My solution, which I’ve borrowed from my colleagues in the Hydra community, is to create rake tasks that build the dummy app from scratch, go through the steps required to install the engine, and then run all the tests.

Generate the Engine

When creating the engine, I do the same as the guide but I exclude the testing framework because I prefer rspec:

rails plugin new blorgh --mountable -T

Go into your new engine and add rspec and rspec-rails as development dependencies:

s.add_development_dependency "rspec"
s.add_development_dependency "rspec-rails"

And then get rspec ready to use:

bundle install
rspec --init

This creates the initial spec directory, but now we need to create the dummy app inside it. Unfortunately, we can’t just run “rails new” and be done. Rails knows where inside an engine and actually prevents us from running the “new” command. So, we have to hack around this. There are two options: 1) delete the bin directory; 2) rename the bin directory.

I choose to rename my bin directory to sbin:

mv bin/ sbin/

I can then call any generators or other options inside my engine using sbin/rails and then when I run the plain rails command, I get it as if I wasn’t inside my engine. So now, I can create my new dummy app inside spec:

rails new spec/dummy

And you now have a brand-new rails app inside spec, ready for testing.

Using Rake Tasks

At this point, you’ll need to add the engine to your dummy app, and go through the process of initializing it to run your tests. You’re going to have repeat the process a lot, so why not automate it with a rake task.

First, add this to your engine’s Rakefile to include any tasks we creating in our tasks directory:

Dir.glob('tasks/*.rake').each { |r| import r }

Since these are tasks that are only associated with developing and testing your engine, as opposed to tasks that users will run when they’ve installed your engine, I put them in their own file, such as tasks/blorgh-dev.rake

    desc "Create the test rails app"
    task :generate do
      unless File.exists?("spec/internal")
        puts "Generating rails app"
        system "rails new spec/internal"
      puts "Done generating test app"
    end

This does the job of creating our test application, but it doesn’t actually hook our engine up to it.

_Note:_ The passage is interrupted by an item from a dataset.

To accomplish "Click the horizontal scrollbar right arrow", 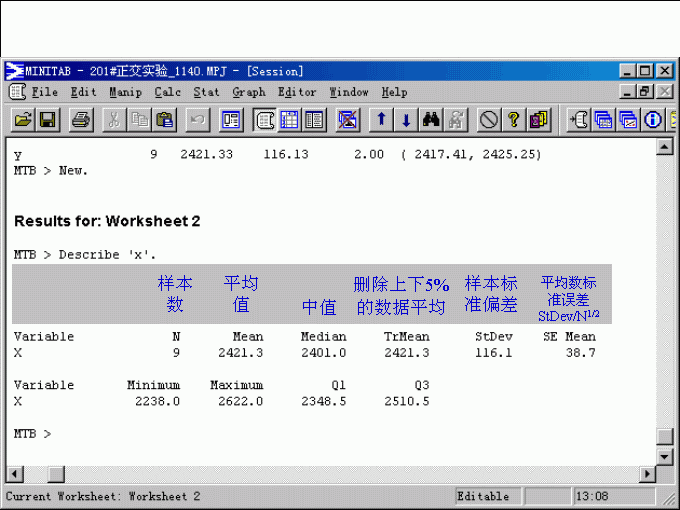I will (x=648, y=473).
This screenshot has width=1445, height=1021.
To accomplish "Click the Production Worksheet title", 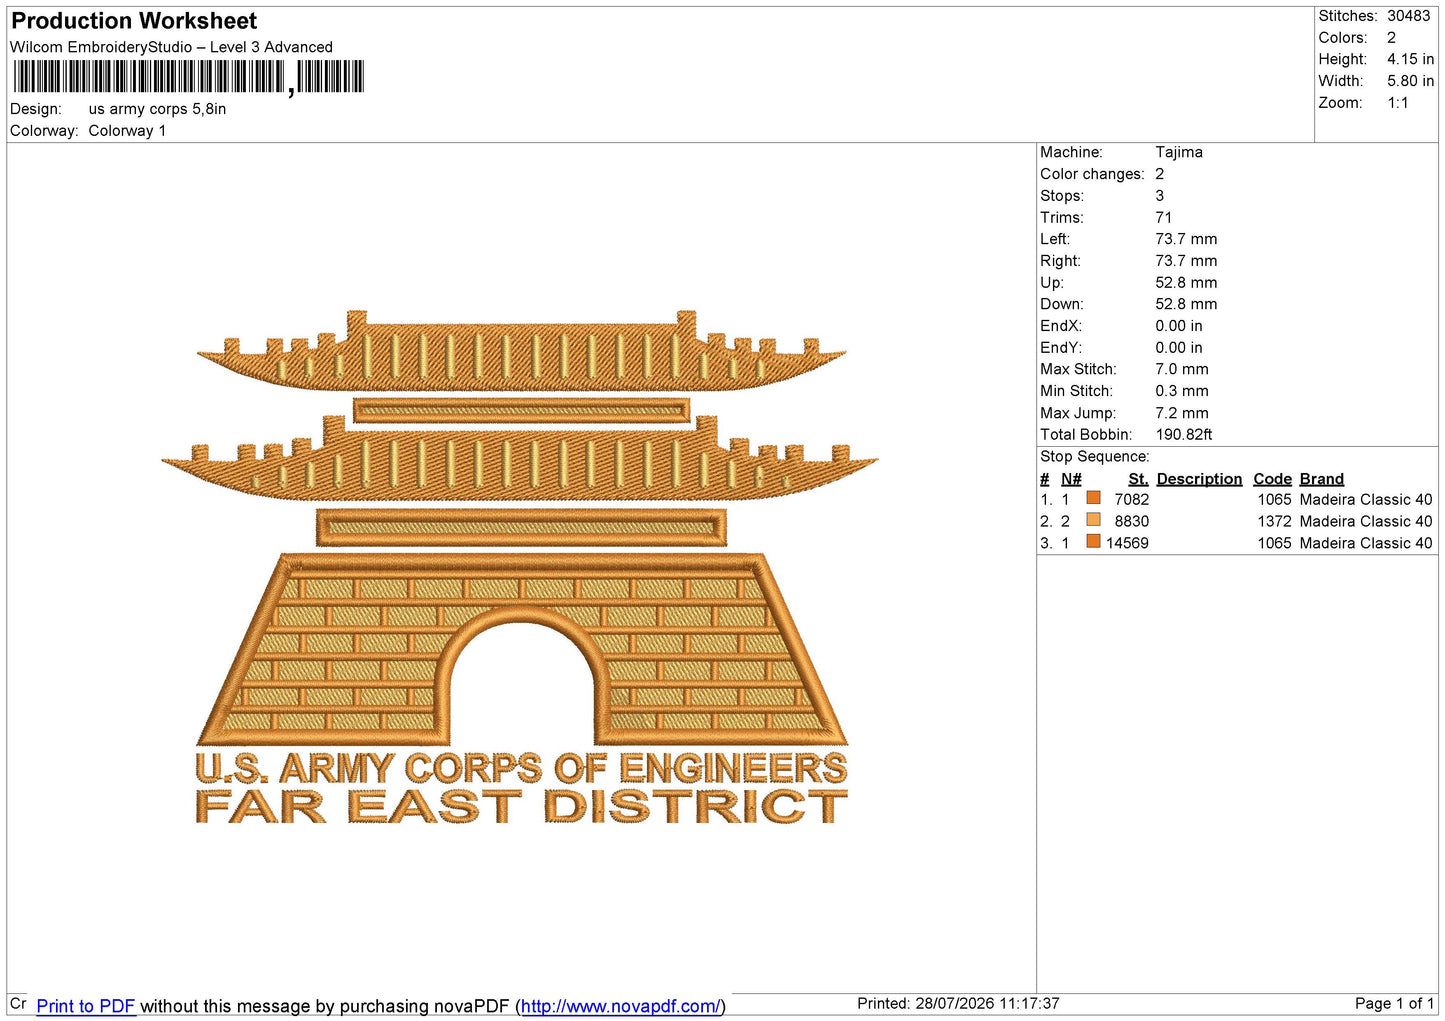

In order to do that, we have to add the gem to the dummy app’s Gemfile:

echo "gem 'blorgh', :path=>'../../../blorgh'" >> spec/dummy/Gemfile

This adds our engine to the dummy app, relative to the location of the dummy app itself.

Next, we’ll need to do the usual bits of running bundle install and any migrations within the dummy app. Here we need to expand our rake task to not only perform things within the dummy app, but also do it within a clean bundle environment. This is because don’t want the dummy app to use any our bundler settings that we might be using in our dev environment.

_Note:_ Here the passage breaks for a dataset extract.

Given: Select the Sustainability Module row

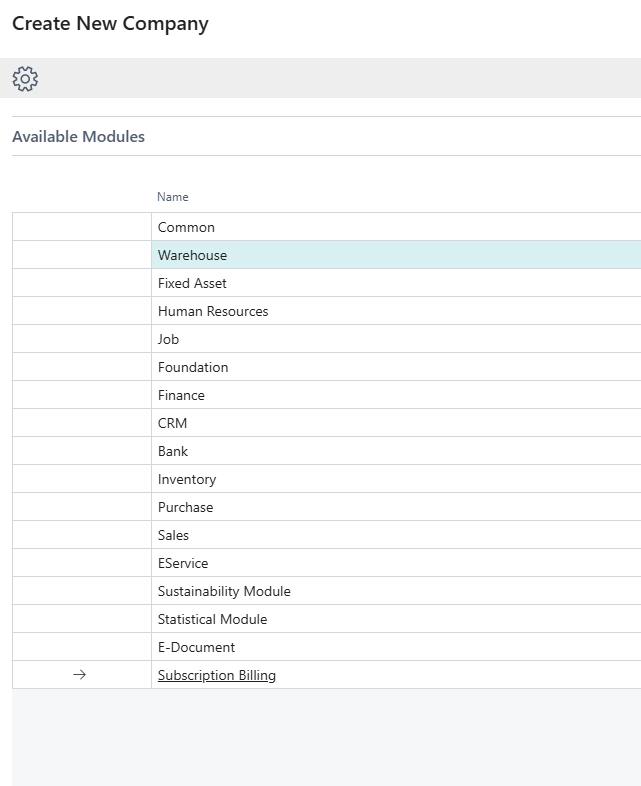Looking at the screenshot, I should tap(224, 591).
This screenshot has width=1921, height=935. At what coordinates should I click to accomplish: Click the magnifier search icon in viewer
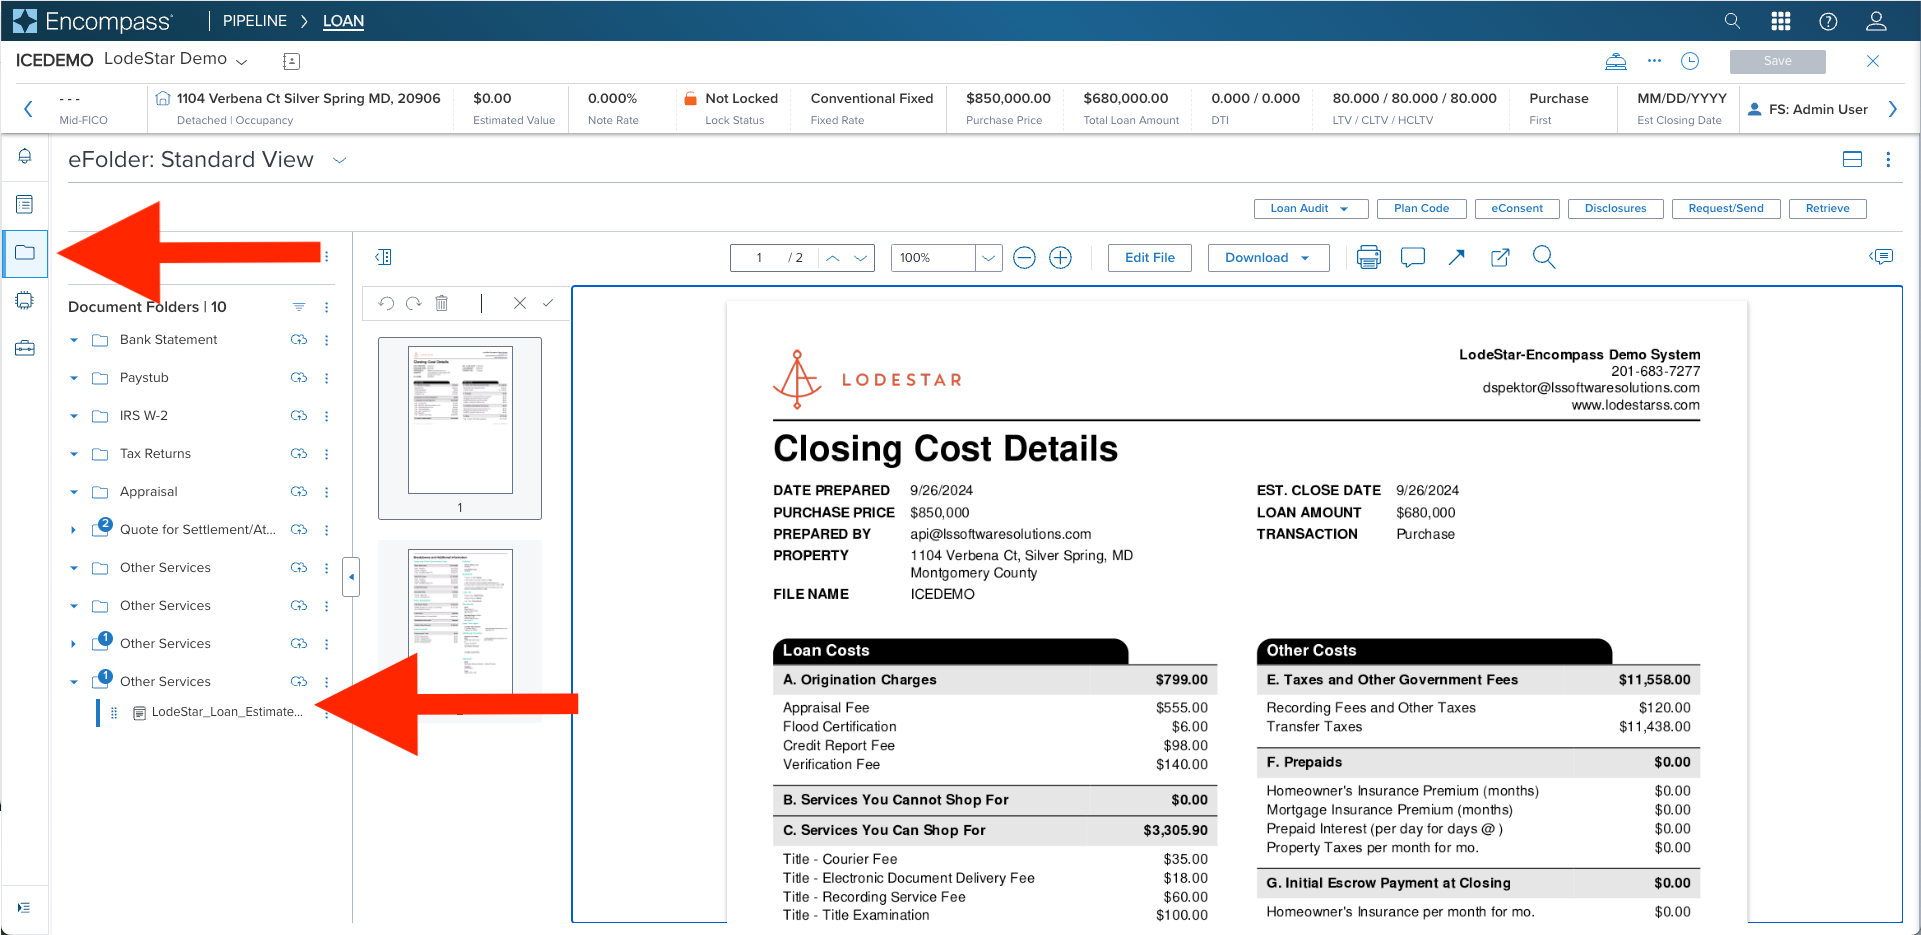point(1544,258)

Lastly, we also need to be able to delete our dummy app and regenerate it if we update any of engine code or dependencies.

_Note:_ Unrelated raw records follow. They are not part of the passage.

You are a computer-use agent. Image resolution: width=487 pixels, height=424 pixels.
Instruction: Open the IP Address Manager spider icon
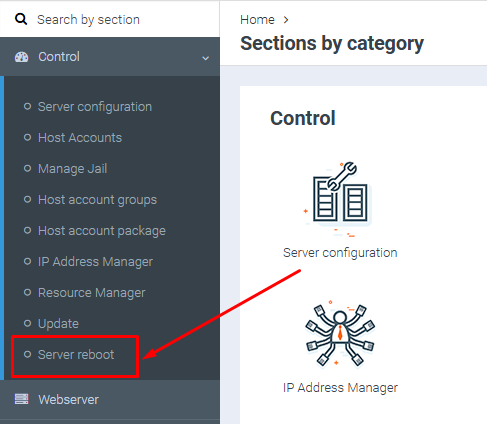340,334
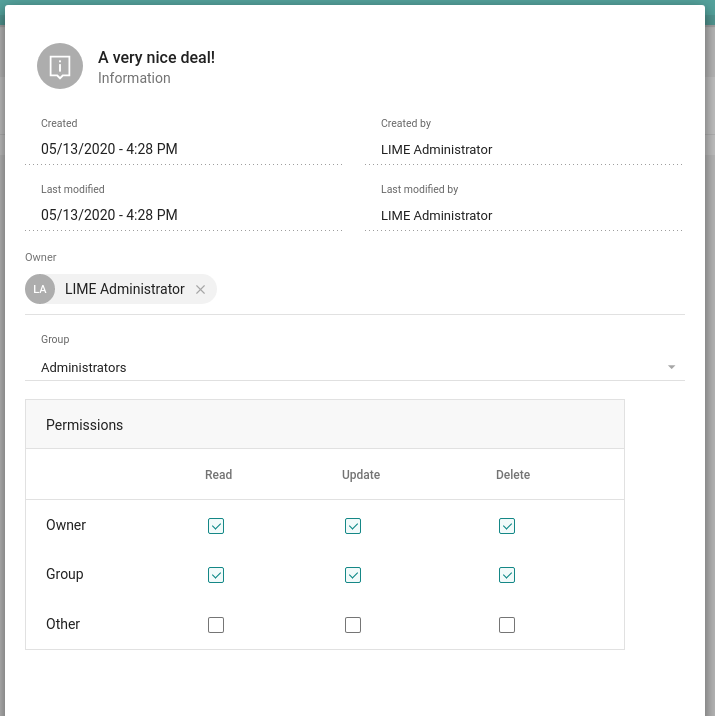Enable Other Read permission
Viewport: 715px width, 716px height.
pos(216,625)
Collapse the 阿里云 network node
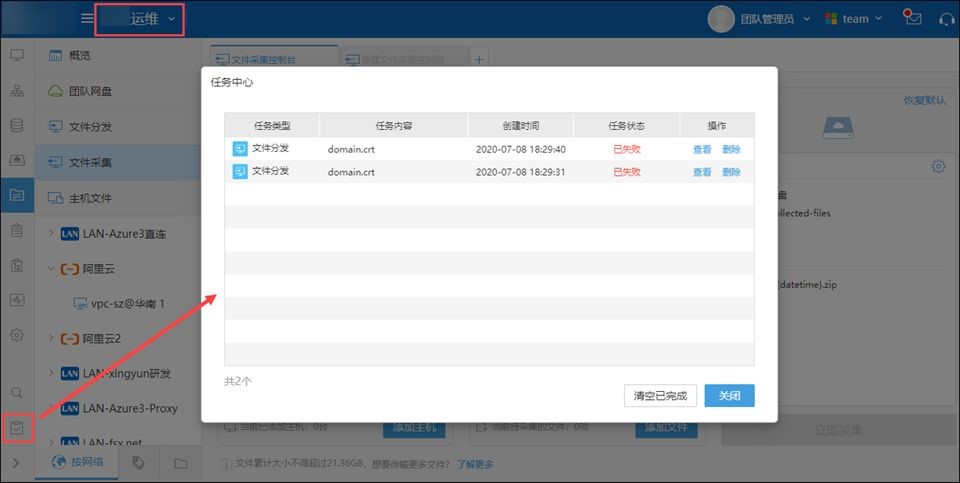 [x=51, y=269]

Taking all of this into account, our updated rake file looks something like this:

    desc "Create the test rails app"
    task :generate do
      unless File.exists?("spec/dummy")
        puts "Generating test app"
        system "rails new spec/dummy"
        `echo "gem 'blorgh', :path=>'../../../blorgh'" >> spec/dummy/Gemfile`
        Bundler.with_clean_env do
          within_test_app do
            puts "Bundle install"
            system "bundle install"
            puts "running migrations"
            system "rake blorgh:install:migrations db:migrate"
          end
        end
      end
      puts "Done generating test app"
    end

    desc "Delete test app and generate a new one"
    task :regenerate do
      puts "Deleting test app"
      system "rm -Rf spec/dummy"
      Rake::Task["generate"].invoke
    end

    def within_test_app
      return unless File.exists?("spec/dummy")
      FileUtils.cd("spec/dummy")
      yield
      FileUtils.cd("../..")
    end

Next Steps

This gets us started, but you’ll probably need to add more in order to get your tests working, and that largely depends on what your engine is going to do. Fortunately, you’re in a good position if you have to test any functionality within your engine.

Generators

Using generators is a good way to create any necessary config files or code that needs to be created within the dummy app. The solution I’m using places the generators inside the spec directory and then copies them to spec/dummy/lib/generators. Then, we can run the generators within the dummy app and perform the same actions users will take when installing the engine to their own applications.

Acknowledgments

Props and shoutouts to @jcoyne who’s came up with this technique.